Accelerate, Optimize performance with streamlined training and serving options with JAX.
Project description
ejKernel: High-Performance JAX Kernels for Deep Learning
"The best optimization is the one you don't have to think about."
ejKernel is a production-grade kernel library for JAX that provides highly optimized implementations of deep learning operations with automatic multi-backend support.
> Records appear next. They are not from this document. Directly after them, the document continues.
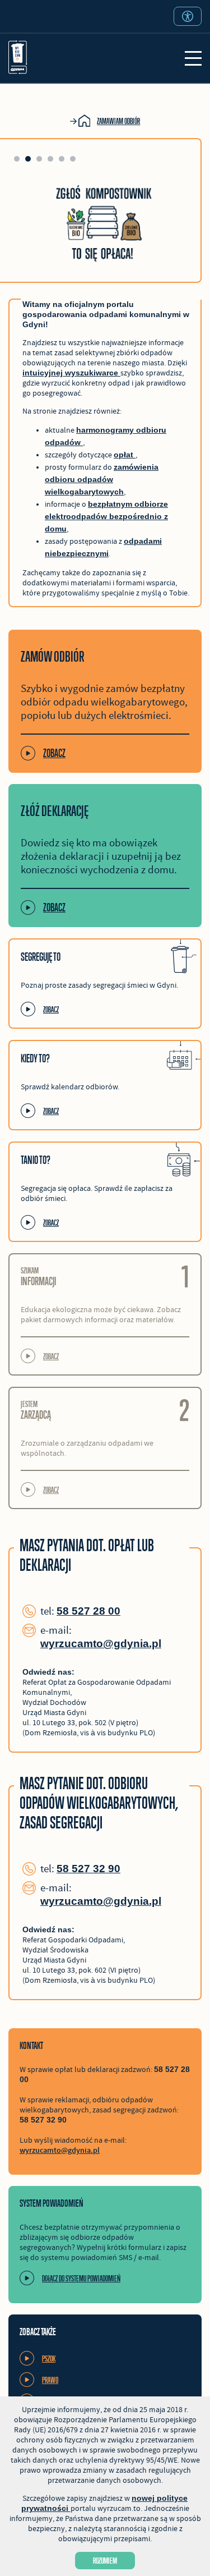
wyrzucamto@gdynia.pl (100, 1643)
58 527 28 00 (88, 1611)
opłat (125, 454)
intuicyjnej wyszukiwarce (71, 372)
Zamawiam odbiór (118, 121)
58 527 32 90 (88, 1868)
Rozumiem (105, 2560)
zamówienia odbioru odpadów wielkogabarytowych (101, 479)
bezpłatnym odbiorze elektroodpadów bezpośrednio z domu (106, 516)
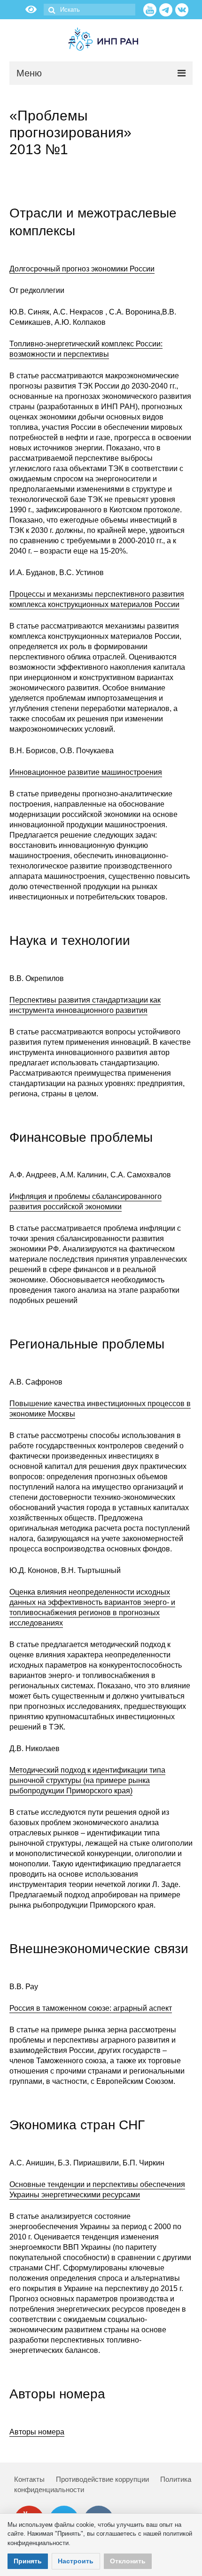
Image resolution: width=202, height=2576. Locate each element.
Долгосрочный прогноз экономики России (82, 269)
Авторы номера (36, 2432)
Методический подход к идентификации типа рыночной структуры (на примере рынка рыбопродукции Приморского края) (87, 1780)
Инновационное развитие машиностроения (85, 772)
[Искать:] (89, 9)
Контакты (29, 2479)
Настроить (75, 2561)
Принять (28, 2561)
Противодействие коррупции (102, 2479)
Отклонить (128, 2561)
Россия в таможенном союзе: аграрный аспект (90, 2008)
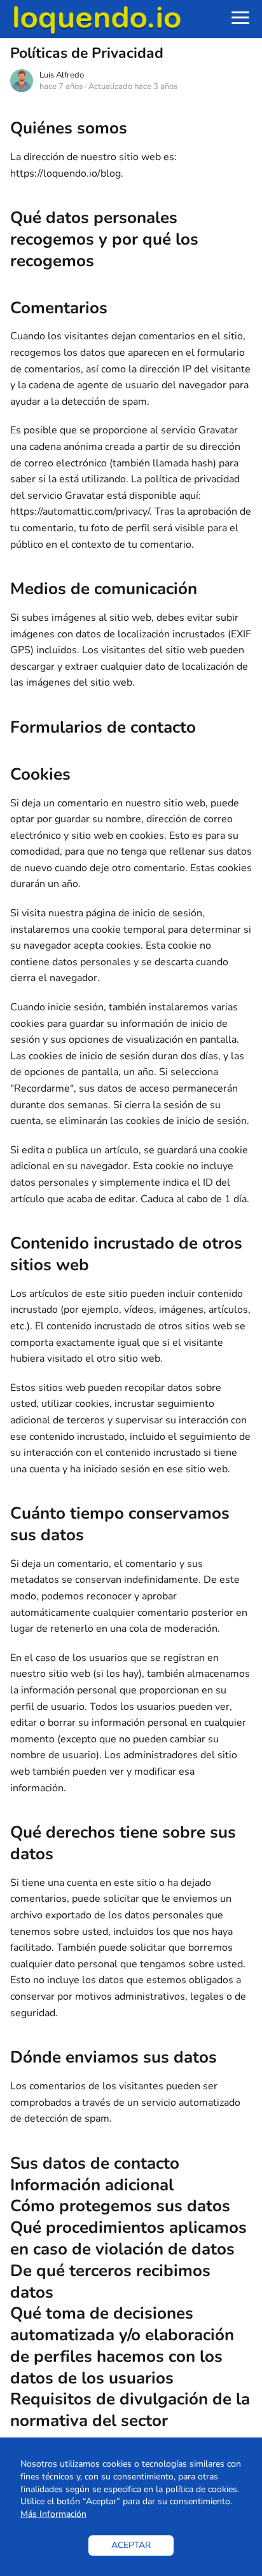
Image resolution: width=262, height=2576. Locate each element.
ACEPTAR (131, 2545)
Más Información (53, 2514)
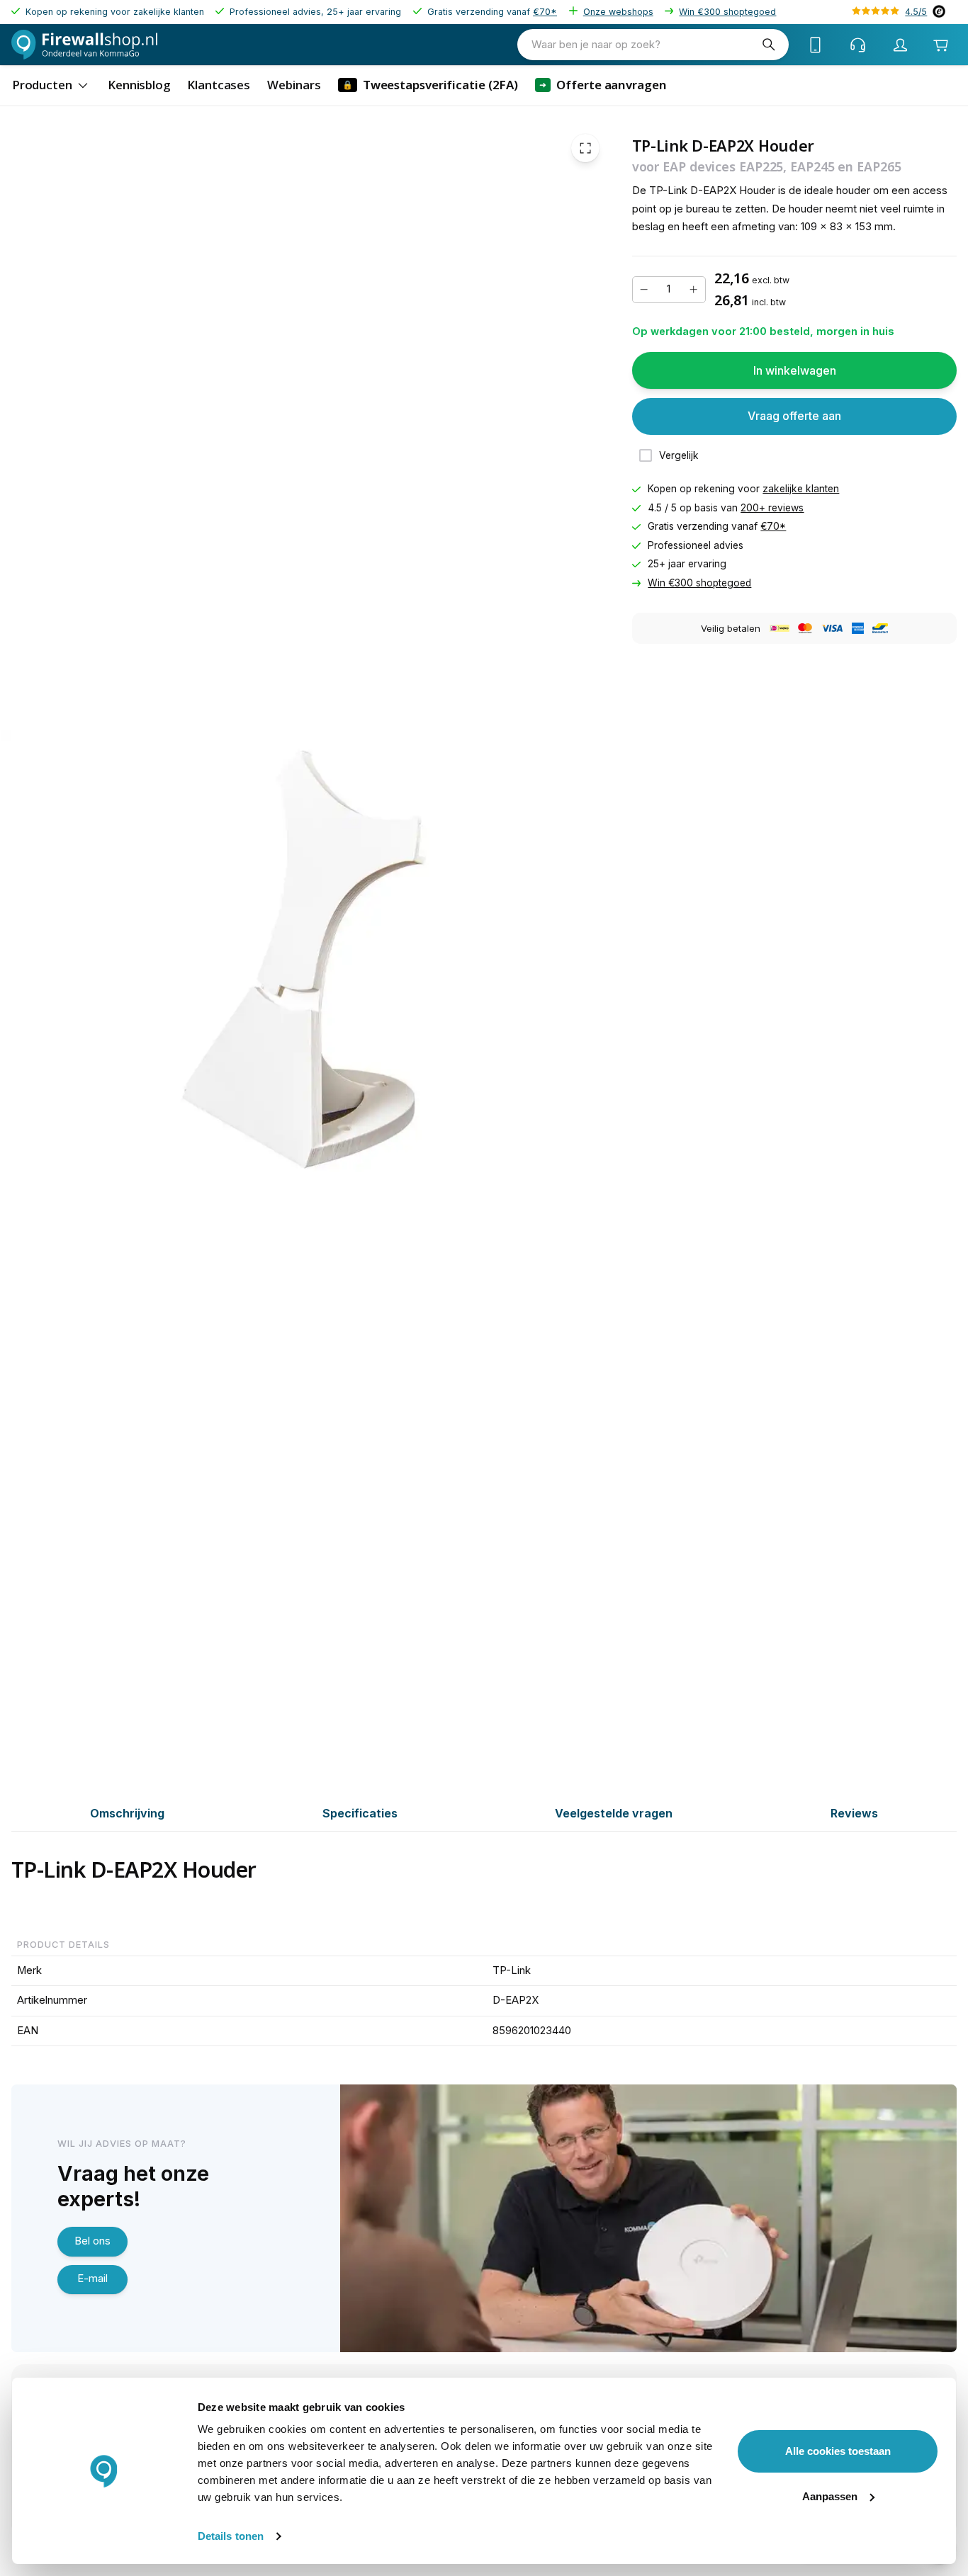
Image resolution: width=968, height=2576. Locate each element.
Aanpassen (829, 2496)
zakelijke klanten (800, 488)
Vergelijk (679, 455)
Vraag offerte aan (794, 416)
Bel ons (92, 2241)
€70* (545, 11)
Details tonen (231, 2536)
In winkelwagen (794, 370)
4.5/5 (916, 11)
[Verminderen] (644, 289)
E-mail (92, 2278)
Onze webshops (618, 11)
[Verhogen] (693, 289)
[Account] (901, 44)
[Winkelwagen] (940, 45)
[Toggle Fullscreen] (585, 148)
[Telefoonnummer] (816, 44)
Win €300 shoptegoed (727, 11)
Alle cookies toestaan (838, 2451)
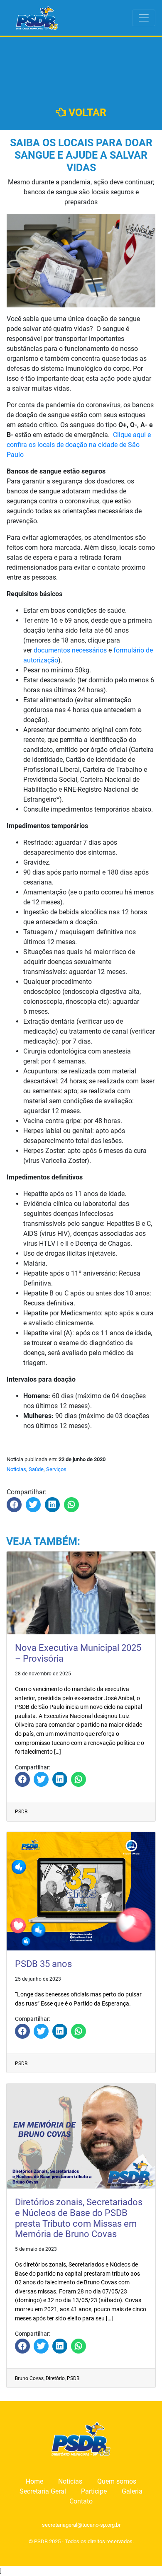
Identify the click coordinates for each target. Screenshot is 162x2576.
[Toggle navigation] (143, 18)
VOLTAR (86, 112)
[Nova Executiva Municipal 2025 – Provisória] (22, 1779)
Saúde (36, 1469)
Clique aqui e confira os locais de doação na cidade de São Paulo (79, 445)
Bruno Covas (29, 2378)
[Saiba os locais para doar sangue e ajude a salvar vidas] (14, 1504)
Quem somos (116, 2481)
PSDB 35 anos (43, 1964)
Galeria (132, 2491)
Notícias (16, 1469)
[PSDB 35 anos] (22, 2031)
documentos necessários (70, 650)
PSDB (21, 1812)
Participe (94, 2491)
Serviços (56, 1469)
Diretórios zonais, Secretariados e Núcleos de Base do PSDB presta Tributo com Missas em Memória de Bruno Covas (78, 2218)
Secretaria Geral (43, 2491)
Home (34, 2481)
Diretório (55, 2378)
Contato (81, 2501)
The library features a sophisticated configuration management system with autotuning, comprehensive type safety, and seamless execution across GPUs, TPUs, and CPUs.
Table of Contents
- Key Features
- Installation
- Quick Start
- Architecture Overview
- Supported Operations
- Advanced Usage
- Development
- Testing
- Contributing
- Citation
- License
Key Features
Intelligent Kernel Management
- 7-Tier Configuration System: Override → Overlay → Memory Cache → Persistent Cache → Autotune → Heuristics → Error
- Automatic Platform Detection: Seamlessly selects optimal implementation based on hardware
- Priority-Based Registry: Multi-backend support with intelligent fallback mechanisms
- Device Fingerprinting: Hardware-specific configuration caching for optimal performance
State-of-the-Art Operations
- 15+ Attention Mechanisms: Flash Attention v2, Ring Attention, Page Attention, Block Sparse, GLA, Lightning, Ragged Page Attention, and more
- Memory Efficiency: Custom VJP implementations with O(N) memory complexity for attention
- Distributed Support: Full shard_map integration for model and data parallelism
- Mixed Precision: Comprehensive dtype support with automatic gradient conversion
Production-Ready Infrastructure
- Type Safety: Full jaxtyping annotations with runtime validation via beartype
- Comprehensive Testing: Cross-backend validation, performance benchmarks, integration tests
- Atomic Persistence: Thread-safe configuration storage with automatic optimization
- Profiling Integration: Built-in support for JAX profiling and performance monitoring
Installation
Basic Installation
pip install ejkernel
Platform-Specific Installation
# GPU Support (CUDA/ROCm)
pip install ejkernel[gpu]
# TPU Support
pip install ejkernel[tpu]
# Development Installation
git clone https://github.com/erfanzar/ejkernel.git
cd ejkernel
pip install -e ".[dev]"
Dependencies
- Python 3.11-3.13
- JAX >= 0.8.0
- Triton == 3.4.0 (for GPU)
- jaxtyping >= 0.3.2
- beartype >= 0.22.2
Quick Start
Simple API with Automatic Optimization
import jax.numpy as jnp
from ejkernel.modules import flash_attention
# Basic usage - automatic configuration selection
output = flash_attention(
query, key, value,
causal=True,
dropout_prob=0.1
)
# With advanced features
output = flash_attention(
query, key, value,
causal=True,
sliding_window=128, # Local attention window
logits_soft_cap=30.0, # Gemma-2 style soft capping
attention_mask=mask, # Custom attention pattern
)
Custom Configuration
from ejkernel.modules import FlashAttentionConfig
from ejkernel.ops.utils.datacarrier import FwdParams, BwdParams
# Create optimized configuration
config = FlashAttentionConfig(
fwd_params=FwdParams(
q_blocksize=256,
kv_blocksize=256,
num_warps=8,
num_stages=2
),
bwd_params=BwdParams(
q_blocksize=128,
kv_blocksize=128,
num_warps=4
),
platform="triton", # Force specific backend
backend="gpu"
)
output = flash_attention(query, key, value, cfg=config)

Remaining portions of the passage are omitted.